*INSTRUCTIONS FOR THE TASK*. Find every line in the data below that contains the word "Open" and copy each one.
# DATA EXTRACT start
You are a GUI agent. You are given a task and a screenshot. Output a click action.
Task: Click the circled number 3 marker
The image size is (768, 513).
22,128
# DATA EXTRACT end
# DATA EXTRACT start
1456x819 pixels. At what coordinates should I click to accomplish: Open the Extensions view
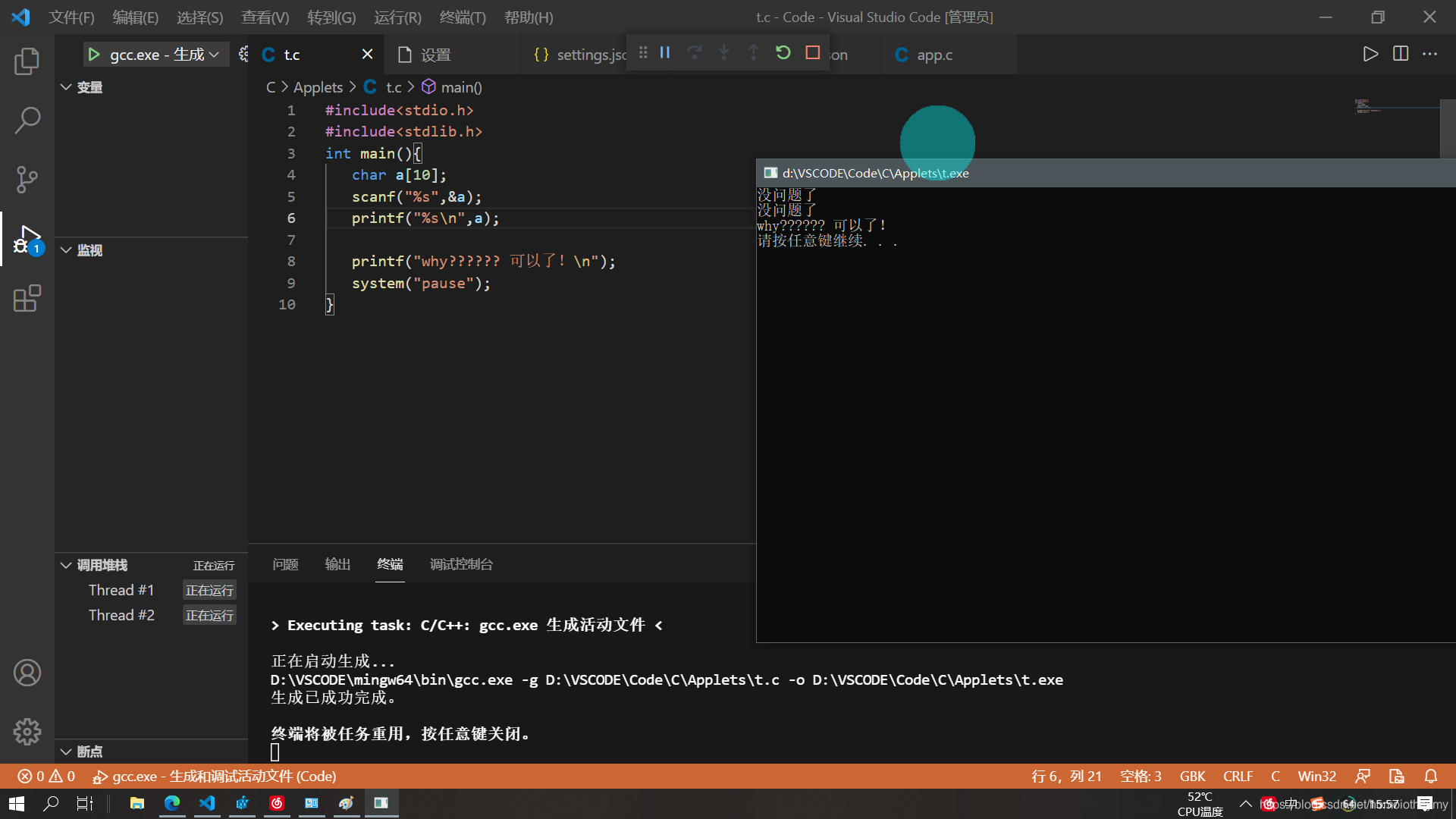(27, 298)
# DATA EXTRACT end
# DATA EXTRACT start
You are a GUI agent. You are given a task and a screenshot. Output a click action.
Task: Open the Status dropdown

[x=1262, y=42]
# DATA EXTRACT end
*WRITTEN SOLUTION*.
1456x819 pixels. At what coordinates should I click to accomplish: Open the Extensions view
Task: Open the Status dropdown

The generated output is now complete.